Magetan (ANTARA) - Kejaksaan Negeri (Kejari) Magetan sebagai aparat penegak hukum (APH) ikut andil dalam pengawasan pengelolaan anggaran Koperasi Desa dan Kelurahan Merah Putih (KDKMP) di wilayah hukum setempat.
Kepala Kejaksaan Negeri Magetan Dezi Setiapermana dalam keterangannya di Magetan, Minggu mengatakan anggaran program KDKMP berasal dari kombinasi pembiayaan pinjaman bank milik negara yang di dukung APBN, Dana Desa, serta kerja sama dengan BUMN. Dalam hal ini adalah dari pemerintah pusat, Himbara, dan PT Agrinas Pangan Nusantara (Persero).
"Aparat penegak hukum, termasuk Kejari memiliki peran krusial dalam pengawasan koperasi merah putih. Kami memastikan bahwa program ini berjalan sesuai aturan, bebas korupsi, dan tak ada penyimpangan," ujarnya.
Untuk itu, koperasi merah putih sangat penting memiliki tata kelola yang baik guna menghindari risiko kebangkrutan dan penyelewengan.
Risiko ancaman pidana berlaku jika ada bentuk penyelewengan dana baik secara kepentingan pribadi ataupun kelompok. Ancamannya bisa diatur dalam UU Pemberantasan Tipikor yakni UU Nomor 31 Tahun 1999 dan KUHP 2023 yakni Undang-Undang Nomor 1 Tahun 2023 tentang Kitab Undang-Undang Hukum Pidana (KUHP) Nasional baru yang mulai berlaku pada 2 Januari 2026.
Pihaknya menjelaskan, guna menghindari penyalahgunaan pengelolaan anggaran, pengurus KDKMP di Magetan perlu mendapatkan pelatihan ataupun bimbingan teknik tentang tata kelola koperasi yang baik dan praktik bisnis yang transparan.
Ia menambahkan bahwa KDKMP memiliki potensi besar dalam menyediakan kebutuhan dasar masyarakat dari sembako hingga obat-obatan.
"Dengan pengelolaan manajemen yang baik, KDKMP dapat berkompetisi dengan ritel modern," katanya.

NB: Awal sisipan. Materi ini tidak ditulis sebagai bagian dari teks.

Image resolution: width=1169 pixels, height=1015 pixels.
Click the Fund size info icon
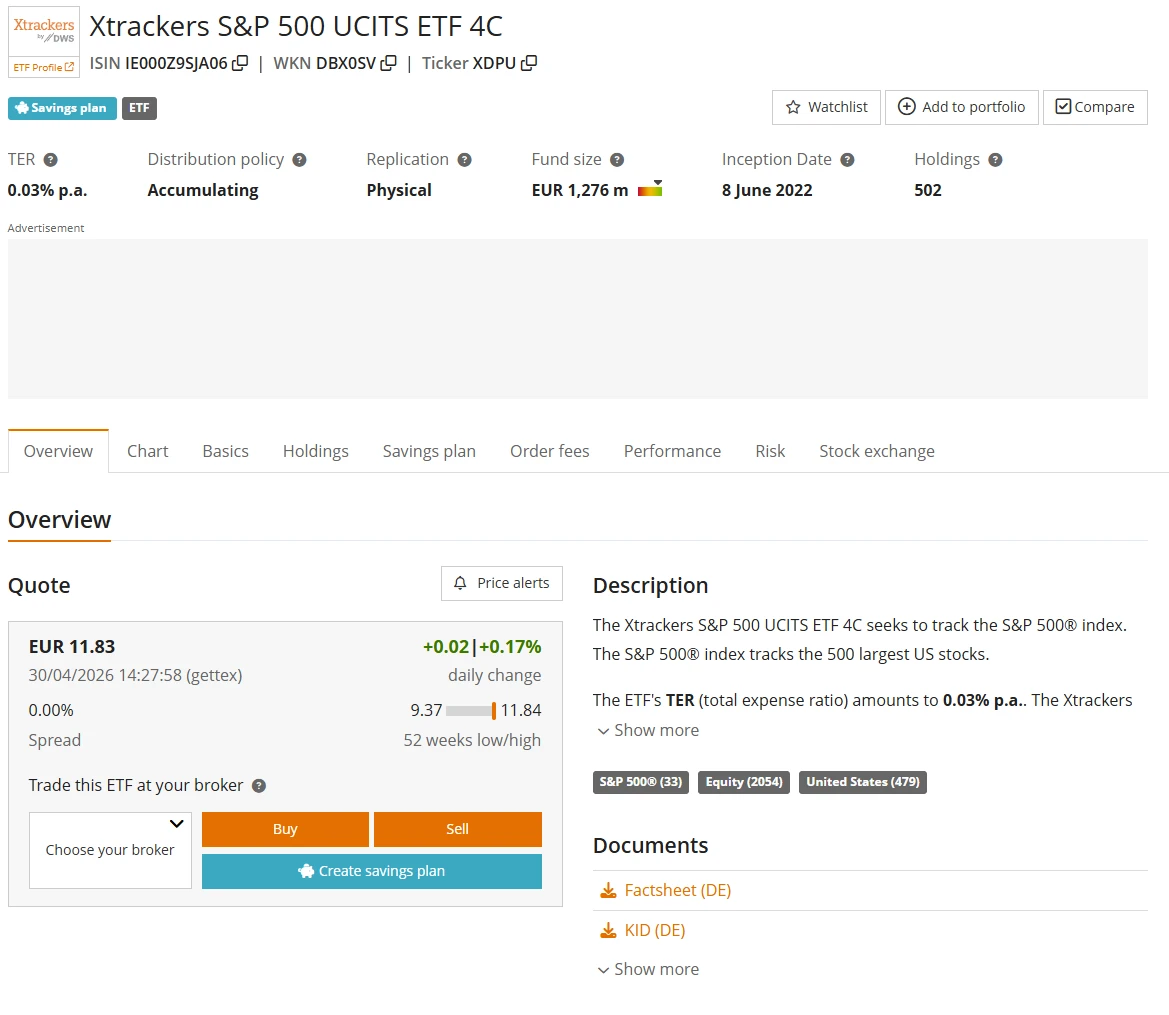(617, 160)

Sesuai data Dinas Koperasi dan UKM Kabupaten Magetan, jumlah koperasi desa kelurahan merah putih di Kabupaten Magetan mencapai 235 unit. Namun, dari 235 unit KDKMP yang telah berbadan hukum tersebut, batu empat unit koperasi yang telah aktif dalam menjalankan kegiatan usaha.
Sebagian besar koperasi merah putih yang belum beroperasi itu dikarenakan adanya keterbatasan modal awal serta belum memiliki tempat usaha yang memadai.